→ CONSEGNA:
In base al resoconto del convegno riportato più sotto, rispondi alle domande seguenti.
(a) In quale luogo e in quale giorno si è svolto il convegno?
(b) Chi ha moderato il convegno e a quale fondazione appartiene?
(c) Quale magistrato figurava tra i relatori e per quale organismo opera?

→ TESTO ESTRATTO:
>>

Si è tenuto nel pomeriggio di lunedì 10 marzo, presso il Centro pastorale di Fiuggi, il convegno promosso dall’Azione Cattolica diocesana sul tema “Legalità e bene comune”, in cammino sulla strada tracciata dalla 50° Settimana Sociale dei Cattolici Italiani svoltasi a Trieste dal 3 al 7 luglio 2024.
La presidente dell’Azione Cattolica di Anagni-Alatri, Concetta Coppotelli, ha introdotto il convegno sottolineando il significato dell’iniziativa, ovvero un segno tangibile di quanto sia più importante avviare dei processi che possano portare con i giusti tempi ad un cambiamento, piuttosto che occupare spazi, un atteggiamento quest’ultimo dominante nell’agire politico contemporaneo. La politica non può essere relegata a una dimensione teorica e distante, ma deve essere vissuta come un impegno quotidiano per migliorare la società. La formazione politica non deve essere vista come un privilegio per pochi, ma come una necessità per tutti coloro che desiderano contribuire al bene comune, soprattutto per i giovani. La presidente di Ac ha quindi citato il beato Giuseppe Toniolo e il suo pensiero sulla democrazia, ricordando quanto sia necessario tornare ad abitare nuovi luoghi, dove fede e impegno pubblico possano dialogare senza contrapposizioni, dando forma concreta alla costruzione del bene comune.
Ha voluto ringraziare i tanti partecipanti che gremivano la sala, il vescovo Ambrogio Spreafico, le autorità politiche e militari presenti e i relatori che hanno accolto l’invito: il vescovo di Verona Domenico Pompili e il dottor Roberto Maria Sparagna, magistrato della Direzione Nazionale Antimafia.
A moderare il convegno l’avvocato Daniele Bruno, della Fondazione Giovanni Paolo II per la Gioventù, Ente strumentale del Dicastero per i Laici, la Famiglia e la Vita, il quale ha avviato il confronto ricordando i temi centrali affrontati a Trieste: lo stato attuale della democrazia e la partecipazione attiva dei cittadini colpita dal crescente fenomeno dell’astensionismo elettorale. Proprio a questo proposito ha spiegato come il Magistero della Chiesa non vuole esercitare un potere politico né eliminare la libertà d’opinione dei cattolici su questioni contingenti, ma istruire e illuminare la coscienza dei fedeli, soprattutto di quanti si dedicano all’impegno nella vita politica, perché il loro agire sia sempre al servizio della promozione integrale della persona e del bene comune.
Il vescovo Ambrogio Spreafico sul tema della partecipazione e del contributo dei cristiani alla vita politica, ha voluto ricordare come i cristiani rappresentano un “noi” nel trionfo attuale dell’”io” e come basterebbe recuperare pienamente questa consapevolezza per capovolgere la realtà del nostro tempo; da questo stesso principio deriva infatti il rispetto delle regole che è direttamente collegato a volere il bene dell’altro. «Noi siamo un noi – ha detto tra l’altro Spreafico – e il ritrovarci insieme è la prima risposta che possiamo dare al bisogno di partecipazione; se non lo fai, vuol dire che non ti interessa il bene dell’altro. E la partecipazione nasce da una cultura, da un modo di pensare. E’ necessario coltivare e far crescere la cultura del “noi”, anche nelle nostre comunità».

<<

→ RIGHE ESTRATTE:
>>

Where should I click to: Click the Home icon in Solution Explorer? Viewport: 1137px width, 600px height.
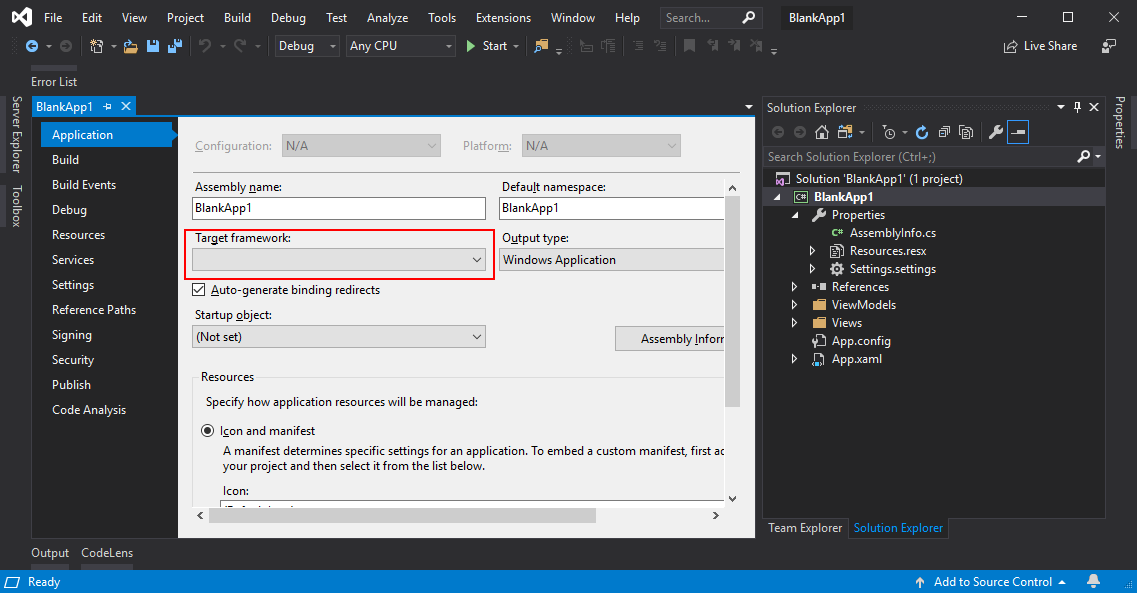coord(822,131)
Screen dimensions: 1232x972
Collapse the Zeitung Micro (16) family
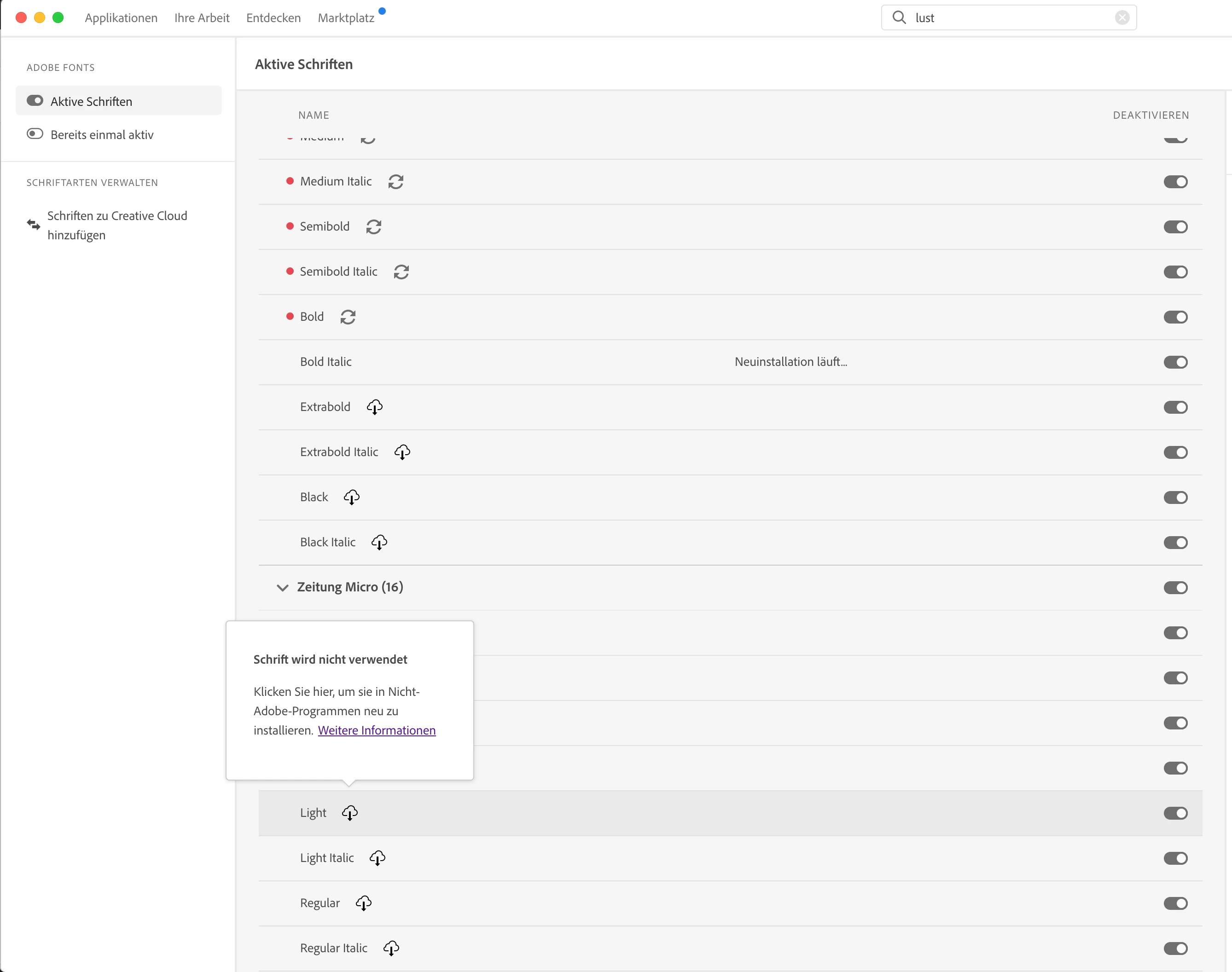(x=282, y=587)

<<

→ PROBLEMA RISOLTO:
(a) Presso il Centro pastorale di Fiuggi, nel pomeriggio di lunedì 10 marzo.
(b) L'avvocato Daniele Bruno, della Fondazione Giovanni Paolo II per la Gioventù.
(c) Il dottor Roberto Maria Sparagna, magistrato della Direzione Nazionale Antimafia.